On February 3, Pope Francis claimed Archbishop Oscar Romero a martyr. Oscar Romero was killed while saying mass on March 24, 1980. It has been 35 years since his death and 22 years since the Vatican opened his cause for sainthood. Why is he only now being declared a martyr? The Catholic News Service reported that the delay was because . . .

. . . the Congregation for the Doctrine of the Faith studied his writings, amid wider debate over whether he had been killed for his faith or for taking political positions against Salvadoran government and against the death squads that were operating in his country. As head of the San Salvadoran Archdiocese from 1977 until his death, his preaching grew increasingly strident in defense of the country’s poor and oppressed.
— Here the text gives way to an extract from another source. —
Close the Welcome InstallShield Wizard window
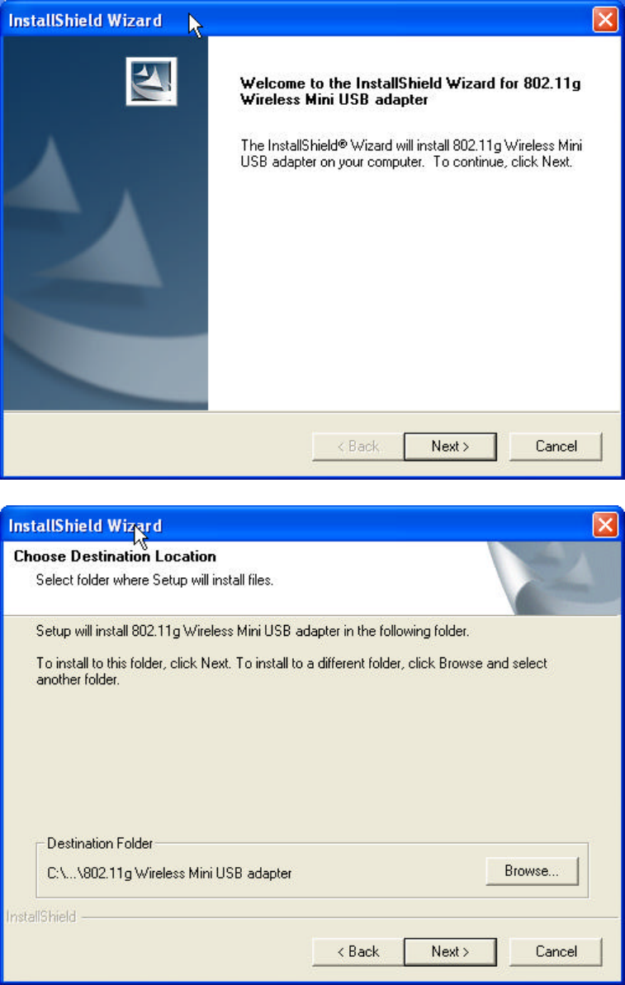Image resolution: width=625 pixels, height=985 pixels. click(605, 20)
Most of us who have taught moral theology have, at one time or another, drawn on the example of Archbishop Oscar Romero. His words and witness provide an excellent example of the fundamental assumption in moral theology: if one believes in the gospel, one’s actions in the world should reflect it. Most of moral theology is figuring out how to do this in different cultures and in the face of different challenges.

The hesitation over declaring him a martyr seems strange. Shouldn’t one’s faith lead to being against death squads? If one is not against death squads, isn’t there something wrong with one’s faith? How can one separate the actions that flow from faith from the faith itself?
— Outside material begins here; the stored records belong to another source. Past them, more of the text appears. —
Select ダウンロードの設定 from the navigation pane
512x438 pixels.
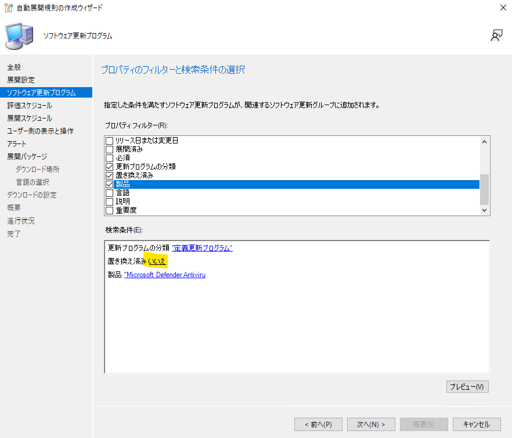(x=33, y=195)
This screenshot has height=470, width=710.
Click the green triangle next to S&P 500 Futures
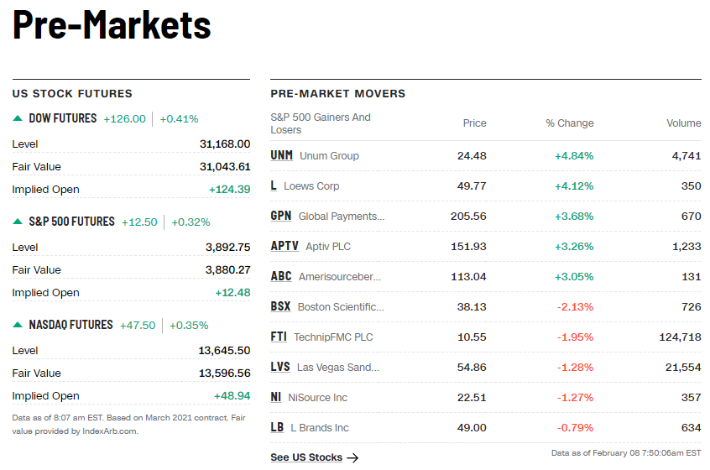pyautogui.click(x=18, y=222)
To be sure, we should heed C. S. Lewis’ call for “mere Christianity”. The gospel should never become an instrumental philosophy to support some cause, whether it is political or economic, personal or professional. It is to God we owe our ultimate love. Yet, it is this love—which is a response to the love God first showed us—that transforms our ways and days. It is Jesus who taught that by our fruits, our love of others, and our treatment of the least of our brothers and sisters that we are known and judged.

This clearly seems the case with Romero. It was his commitment to the incarnation that drove him to care for people’s physical and spiritual needs. He was not seeking political power but an end to a way of acting that stood in opposition to God’s ways. He pursued a world were power and violence did not rule but love did. It is why in his last homily, Romero said,

I would like to make a special appeal to the men of the army, and specifically to the ranks of the National Guard, the police and the military. Brothers, you come from our own people. You are killing your own brother peasants when any human order to kill must be subordinate to the law of God which says, “Thou shalt not kill.” No soldier is obliged to obey an order contrary to the law of God.
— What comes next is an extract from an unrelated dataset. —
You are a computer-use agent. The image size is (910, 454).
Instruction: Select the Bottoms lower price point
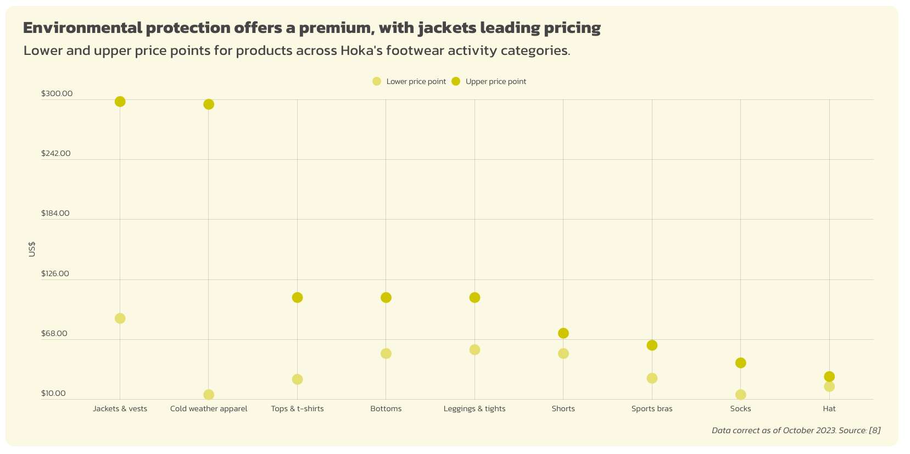click(x=386, y=354)
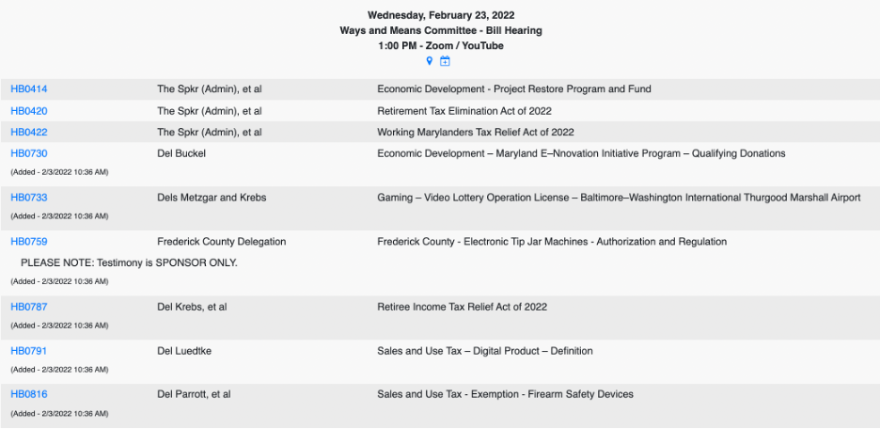Click sponsor Del Luedtke

click(186, 351)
The delay in decreeing Archbishop Romero a martyr should not delay us from imitating him. Let us try to practice our faith more consistently in our lives and repent more quickly when we don’t. Let us embody a politics that is not focused on gaining power but one that strives to make our communities more consistent with the law of God. Let us make it easier to live and harder to kill.

It is no easy task. We are to manifest God’s love in our living and in our dying. Our savior said this. Our savior lived this. And the martyrdom of Romero reflects it.